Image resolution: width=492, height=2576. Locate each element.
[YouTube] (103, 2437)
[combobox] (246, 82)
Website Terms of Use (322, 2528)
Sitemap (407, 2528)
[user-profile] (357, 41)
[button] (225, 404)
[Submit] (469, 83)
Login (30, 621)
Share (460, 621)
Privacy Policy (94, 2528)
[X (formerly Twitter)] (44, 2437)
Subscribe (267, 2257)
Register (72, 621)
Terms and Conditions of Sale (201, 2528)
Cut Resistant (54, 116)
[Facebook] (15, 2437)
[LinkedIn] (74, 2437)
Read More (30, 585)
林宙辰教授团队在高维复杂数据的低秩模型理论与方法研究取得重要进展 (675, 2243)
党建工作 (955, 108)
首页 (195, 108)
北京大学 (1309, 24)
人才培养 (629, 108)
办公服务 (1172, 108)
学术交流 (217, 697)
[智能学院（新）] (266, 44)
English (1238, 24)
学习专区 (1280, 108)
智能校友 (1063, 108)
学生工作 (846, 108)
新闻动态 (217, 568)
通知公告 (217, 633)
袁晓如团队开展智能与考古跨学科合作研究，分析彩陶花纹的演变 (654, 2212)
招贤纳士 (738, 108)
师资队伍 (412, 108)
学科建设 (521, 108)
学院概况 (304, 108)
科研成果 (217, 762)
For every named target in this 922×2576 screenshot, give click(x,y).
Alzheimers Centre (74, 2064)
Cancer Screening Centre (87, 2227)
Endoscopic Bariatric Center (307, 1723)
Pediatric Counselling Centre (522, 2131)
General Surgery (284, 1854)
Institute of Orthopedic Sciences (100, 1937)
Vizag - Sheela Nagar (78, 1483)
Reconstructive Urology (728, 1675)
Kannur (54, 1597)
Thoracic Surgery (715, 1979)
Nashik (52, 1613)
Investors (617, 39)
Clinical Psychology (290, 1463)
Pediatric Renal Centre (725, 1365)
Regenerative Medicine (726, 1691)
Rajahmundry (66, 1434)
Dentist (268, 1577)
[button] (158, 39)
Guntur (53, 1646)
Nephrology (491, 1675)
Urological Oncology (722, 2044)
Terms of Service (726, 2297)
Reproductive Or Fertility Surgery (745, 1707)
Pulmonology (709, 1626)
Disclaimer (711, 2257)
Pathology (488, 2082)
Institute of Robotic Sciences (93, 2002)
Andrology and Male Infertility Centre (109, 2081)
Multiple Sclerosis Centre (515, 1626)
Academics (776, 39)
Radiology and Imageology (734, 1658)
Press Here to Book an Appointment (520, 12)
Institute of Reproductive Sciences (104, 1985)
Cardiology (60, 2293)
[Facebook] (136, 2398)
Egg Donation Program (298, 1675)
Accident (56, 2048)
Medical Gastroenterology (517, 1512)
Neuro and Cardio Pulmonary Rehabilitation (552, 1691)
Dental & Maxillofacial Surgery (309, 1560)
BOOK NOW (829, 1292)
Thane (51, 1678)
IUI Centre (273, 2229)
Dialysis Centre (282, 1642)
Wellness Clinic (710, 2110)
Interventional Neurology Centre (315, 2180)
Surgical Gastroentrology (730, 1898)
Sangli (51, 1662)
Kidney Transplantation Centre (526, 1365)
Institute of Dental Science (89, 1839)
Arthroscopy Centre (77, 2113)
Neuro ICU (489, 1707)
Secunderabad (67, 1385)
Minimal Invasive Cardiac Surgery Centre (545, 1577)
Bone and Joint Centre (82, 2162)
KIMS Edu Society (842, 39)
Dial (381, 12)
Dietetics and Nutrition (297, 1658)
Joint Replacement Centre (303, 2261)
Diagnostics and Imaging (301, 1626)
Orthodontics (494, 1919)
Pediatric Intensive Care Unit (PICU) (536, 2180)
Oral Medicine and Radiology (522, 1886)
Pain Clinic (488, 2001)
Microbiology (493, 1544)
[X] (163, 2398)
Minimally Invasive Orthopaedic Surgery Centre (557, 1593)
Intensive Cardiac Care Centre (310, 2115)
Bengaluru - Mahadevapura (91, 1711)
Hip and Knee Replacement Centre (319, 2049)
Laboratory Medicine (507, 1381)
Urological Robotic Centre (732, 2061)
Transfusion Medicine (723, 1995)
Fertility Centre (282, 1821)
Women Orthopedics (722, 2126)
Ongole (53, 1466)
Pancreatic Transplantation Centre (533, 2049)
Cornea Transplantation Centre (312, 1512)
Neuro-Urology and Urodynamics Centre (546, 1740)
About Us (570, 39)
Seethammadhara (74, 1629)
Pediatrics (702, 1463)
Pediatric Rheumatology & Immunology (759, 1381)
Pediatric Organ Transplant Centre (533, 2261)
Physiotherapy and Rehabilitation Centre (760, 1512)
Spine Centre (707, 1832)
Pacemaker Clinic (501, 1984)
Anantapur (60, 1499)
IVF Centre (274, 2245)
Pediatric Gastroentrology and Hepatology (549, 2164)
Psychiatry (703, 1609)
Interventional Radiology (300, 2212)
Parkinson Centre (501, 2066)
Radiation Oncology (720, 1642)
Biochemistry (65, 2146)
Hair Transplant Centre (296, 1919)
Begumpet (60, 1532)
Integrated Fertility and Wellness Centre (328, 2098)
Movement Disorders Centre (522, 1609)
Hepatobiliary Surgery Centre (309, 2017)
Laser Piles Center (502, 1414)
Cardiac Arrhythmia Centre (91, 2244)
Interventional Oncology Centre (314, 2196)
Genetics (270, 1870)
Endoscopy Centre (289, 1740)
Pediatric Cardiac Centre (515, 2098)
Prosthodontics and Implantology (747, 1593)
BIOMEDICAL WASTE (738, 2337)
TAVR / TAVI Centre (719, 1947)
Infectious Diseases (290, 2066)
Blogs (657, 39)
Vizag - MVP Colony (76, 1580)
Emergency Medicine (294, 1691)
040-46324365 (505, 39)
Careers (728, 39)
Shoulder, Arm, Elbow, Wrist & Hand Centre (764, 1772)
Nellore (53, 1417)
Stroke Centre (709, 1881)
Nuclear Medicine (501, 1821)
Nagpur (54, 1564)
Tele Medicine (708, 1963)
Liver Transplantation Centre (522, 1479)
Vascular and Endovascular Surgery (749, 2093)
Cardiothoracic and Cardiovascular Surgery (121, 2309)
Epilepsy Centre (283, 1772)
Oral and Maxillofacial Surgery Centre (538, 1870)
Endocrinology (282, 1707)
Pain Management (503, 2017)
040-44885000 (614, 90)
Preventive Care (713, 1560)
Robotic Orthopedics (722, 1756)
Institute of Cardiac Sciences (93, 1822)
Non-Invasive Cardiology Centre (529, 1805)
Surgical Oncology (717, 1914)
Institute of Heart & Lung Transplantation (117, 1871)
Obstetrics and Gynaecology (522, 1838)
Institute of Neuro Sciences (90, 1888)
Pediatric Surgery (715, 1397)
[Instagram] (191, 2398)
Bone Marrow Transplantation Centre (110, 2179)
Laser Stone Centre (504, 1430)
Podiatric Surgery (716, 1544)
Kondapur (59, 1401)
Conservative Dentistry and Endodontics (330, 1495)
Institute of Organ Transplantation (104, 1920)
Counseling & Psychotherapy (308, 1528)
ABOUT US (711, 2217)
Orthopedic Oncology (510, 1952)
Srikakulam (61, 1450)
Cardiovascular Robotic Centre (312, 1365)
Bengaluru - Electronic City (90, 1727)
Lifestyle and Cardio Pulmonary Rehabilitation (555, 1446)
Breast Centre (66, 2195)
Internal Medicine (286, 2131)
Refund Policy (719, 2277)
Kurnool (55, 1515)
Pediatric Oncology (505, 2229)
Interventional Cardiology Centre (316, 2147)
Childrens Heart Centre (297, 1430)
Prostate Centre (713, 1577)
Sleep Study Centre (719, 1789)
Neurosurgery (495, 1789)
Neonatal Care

* WORK REQUEST *
From the line that has "Laser Piles Center (502, 1414)" through the line that has "Nagpur (54, 1564)", copy every line exactly as it appears above, and leave out all others.

* ANSWER TO THE PROBLEM *
Laser Piles Center (502, 1414)
Cardiac Arrhythmia Centre (91, 2244)
Interventional Oncology Centre (314, 2196)
Genetics (270, 1870)
Endoscopy Centre (289, 1740)
Pediatric Cardiac Centre (515, 2098)
Prosthodontics and Implantology (747, 1593)
BIOMEDICAL WASTE (738, 2337)
TAVR / TAVI Centre (719, 1947)
Infectious Diseases (290, 2066)
Blogs (657, 39)
Vizag - MVP Colony (76, 1580)
Emergency Medicine (294, 1691)
040-46324365 (505, 39)
Careers (728, 39)
Shoulder, Arm, Elbow, Wrist & Hand Centre (764, 1772)
Nellore (53, 1417)
Stroke Centre (709, 1881)
Nuclear Medicine (501, 1821)
Nagpur (54, 1564)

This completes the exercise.